If you read Megan Whitmer’s guest post last week, you know that not all writers are fast writers—myself included. It’s always baffled me that people can churn out multiple novels, short story after short story, or whole anthologies of poems in the time it takes me to write a blog post (okay, maybe I’m exaggerating. Still, how do you people do it?!). I’m slow. I’ve been working on the same novel for years now. NaNoWriMo is a struggle, and has only proven a victory for me once.
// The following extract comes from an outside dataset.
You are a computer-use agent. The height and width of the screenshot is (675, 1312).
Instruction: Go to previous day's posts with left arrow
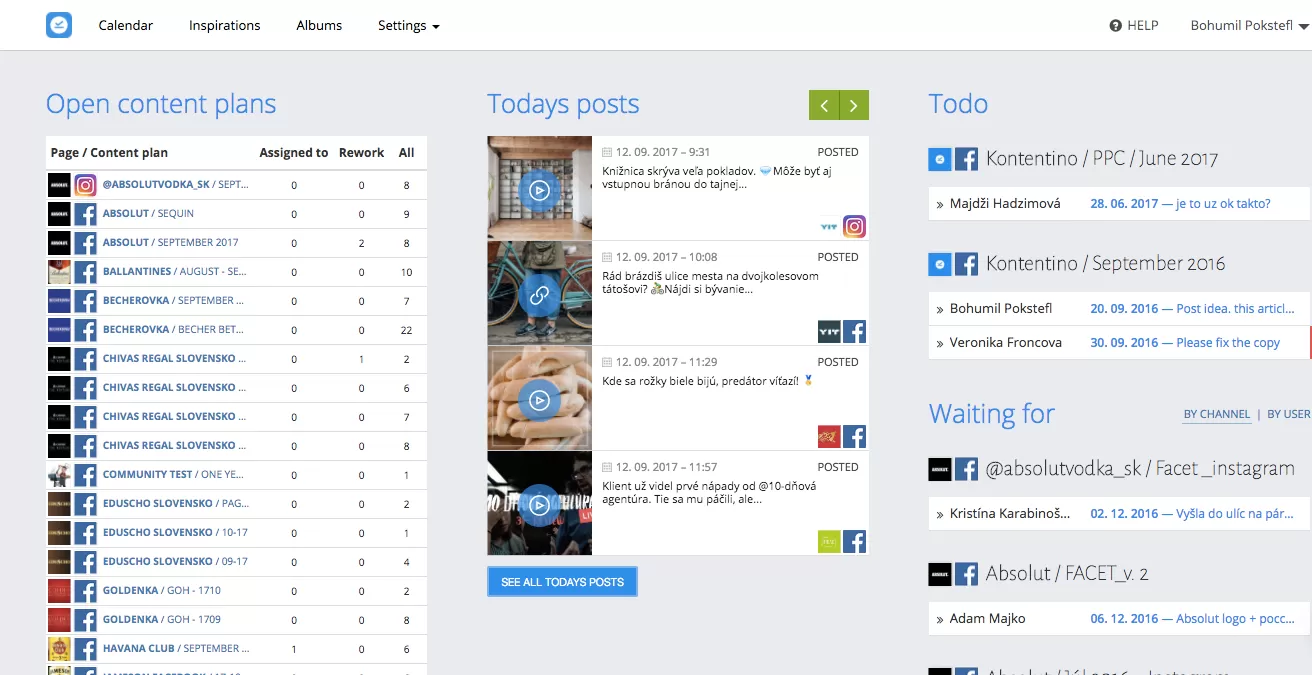824,105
That’s why I started sprinting. I’ve found that, when I do it right, sprinting helps me really up my output. And I think that’s for several reasons—I’m really focusing, I’m under the pressure of a time limit, I want to impress my fellow sprinters and secretly want to be the one with the highest word count—but one thing is for certain, and that’s that sprinting is a great way to get some really productive writing done in a short period of time. And with jobs, families, social lives, and all the other things we squeeze into our days, high word output-low time input is a pretty sweet formula for most writers. Heck, I’m writing this blog post in a #WriteClub sprint right now!
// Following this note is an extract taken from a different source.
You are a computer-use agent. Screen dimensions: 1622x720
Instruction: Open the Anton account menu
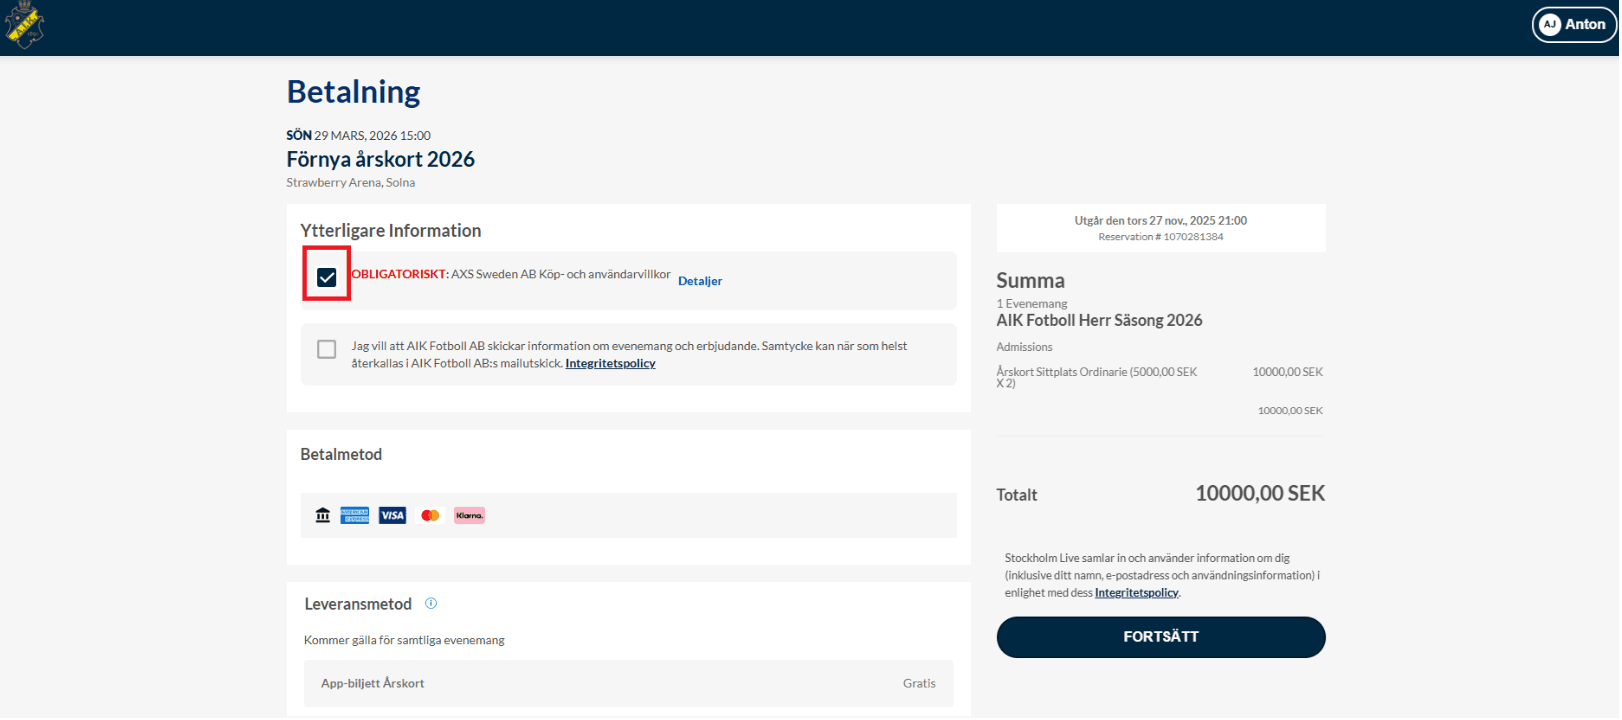(1575, 25)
The first time I participated in a word sprint was a moment of real pride and discovery. Maybe that’s why I was so excited when I saw it becoming a popular phenomenon on Twitter. I was at my local Panera, participating in my first NaNoWriMo write-in, somewhat awkward and nervous around all these writers I didn’t know. I was in my second year of NaNo, but I still felt like a newbie and had no idea what they meant when they said we were going to start a sprint. I felt like a kid in school asking an obvious question when I queried, “Wait, what? What’s a word sprint?”
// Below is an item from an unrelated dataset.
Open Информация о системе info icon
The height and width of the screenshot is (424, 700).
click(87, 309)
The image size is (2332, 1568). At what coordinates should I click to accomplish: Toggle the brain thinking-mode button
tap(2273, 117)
Thankfully, nobody sniggered, but if they did they would have been put to shame soon after: I won the sprint, which was really more of a word scrimmage since it was competitive, with something like 450 words in 10 minutes. I beat the runner up by a good 100 words or so. Now I can usually put out a good 1,300 words during a half hour sprint if I’m really focused.
But on top of the obvious productivity—and you will hear this again and again from myself as well as from Taylor and Skye—I participate in word sprints for the community. I used to be extremely selective with my Twitter, only following those I knew or had genuine day-to-day interest in, because I was afraid of cluttering up my feed and missing important updates. But one day, I decided to pop in and give #WriteClub a try, and soon found myself in a follow frenzy with a bunch of awesome writers and word sprinters across Twitter (and the world!). What resulted from that was a pretty substantial Twitter list of writers that I add to by the day: writers I have intriguing conversations with, share links with, encourage, receive encouragement from, promote and am promoted by… you get the hint. I’ve never felt so supported and encouraged in my writing endeavors as I do today. It’s a pretty awesome community, and of course, Sprint Shack would never have come about without it!
So that, in short, is why I sprint. What about you? Do you jump in for the community? For the pressure to write fast? What do you get most out of it? Let us know in the comments!